[Click-target data]

[start]

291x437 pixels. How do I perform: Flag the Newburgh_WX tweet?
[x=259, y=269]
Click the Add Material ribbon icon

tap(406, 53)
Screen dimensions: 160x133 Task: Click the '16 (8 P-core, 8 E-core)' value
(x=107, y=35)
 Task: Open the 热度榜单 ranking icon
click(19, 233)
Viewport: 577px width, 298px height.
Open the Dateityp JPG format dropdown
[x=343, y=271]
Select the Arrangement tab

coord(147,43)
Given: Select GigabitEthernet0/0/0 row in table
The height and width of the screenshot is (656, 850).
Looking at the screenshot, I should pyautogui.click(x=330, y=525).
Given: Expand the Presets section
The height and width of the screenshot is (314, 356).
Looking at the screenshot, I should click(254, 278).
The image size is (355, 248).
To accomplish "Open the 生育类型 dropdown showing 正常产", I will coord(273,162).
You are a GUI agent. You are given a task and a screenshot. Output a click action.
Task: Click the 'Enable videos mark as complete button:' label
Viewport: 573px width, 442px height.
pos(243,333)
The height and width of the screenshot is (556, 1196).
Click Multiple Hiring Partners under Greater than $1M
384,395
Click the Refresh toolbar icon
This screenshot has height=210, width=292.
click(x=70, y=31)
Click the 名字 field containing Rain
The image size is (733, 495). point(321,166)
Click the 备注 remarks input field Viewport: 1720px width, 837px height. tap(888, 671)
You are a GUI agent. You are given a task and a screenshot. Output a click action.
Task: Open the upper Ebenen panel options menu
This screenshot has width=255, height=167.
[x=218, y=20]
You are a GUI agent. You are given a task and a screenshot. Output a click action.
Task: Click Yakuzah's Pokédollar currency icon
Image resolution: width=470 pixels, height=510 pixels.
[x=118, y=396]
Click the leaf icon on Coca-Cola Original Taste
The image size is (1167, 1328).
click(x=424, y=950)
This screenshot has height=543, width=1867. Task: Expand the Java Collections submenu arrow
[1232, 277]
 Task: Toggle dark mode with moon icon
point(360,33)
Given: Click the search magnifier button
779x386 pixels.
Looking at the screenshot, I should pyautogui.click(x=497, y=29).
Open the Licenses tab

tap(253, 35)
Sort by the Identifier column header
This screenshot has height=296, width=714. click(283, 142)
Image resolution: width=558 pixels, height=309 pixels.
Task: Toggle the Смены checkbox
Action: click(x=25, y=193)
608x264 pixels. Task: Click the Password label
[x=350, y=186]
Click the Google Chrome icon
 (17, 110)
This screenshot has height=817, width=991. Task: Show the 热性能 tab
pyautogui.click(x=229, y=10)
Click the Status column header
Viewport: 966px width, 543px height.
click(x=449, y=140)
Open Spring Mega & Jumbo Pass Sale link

[end]

**PROBLEM TO WORK ON**. Update the records from the line with "Click the 名字 field containing Rain" to the line with "tap(253, 35)" by putting "symbol" wherever "icon" appears, and return only those lines with nothing else changed.

**ANSWER TO THIS TASK**.
Click the 名字 field containing Rain
The image size is (733, 495). point(321,166)
Click the 备注 remarks input field Viewport: 1720px width, 837px height. tap(888, 671)
You are a GUI agent. You are given a task and a screenshot. Output a click action.
Task: Open the upper Ebenen panel options menu
This screenshot has width=255, height=167.
[x=218, y=20]
You are a GUI agent. You are given a task and a screenshot. Output a click action.
Task: Click Yakuzah's Pokédollar currency symbol
Image resolution: width=470 pixels, height=510 pixels.
[x=118, y=396]
Click the leaf symbol on Coca-Cola Original Taste
The image size is (1167, 1328).
click(x=424, y=950)
This screenshot has height=543, width=1867. Task: Expand the Java Collections submenu arrow
[1232, 277]
 Task: Toggle dark mode with moon symbol
point(360,33)
Given: Click the search magnifier button
779x386 pixels.
Looking at the screenshot, I should pyautogui.click(x=497, y=29).
Open the Licenses tab

tap(253, 35)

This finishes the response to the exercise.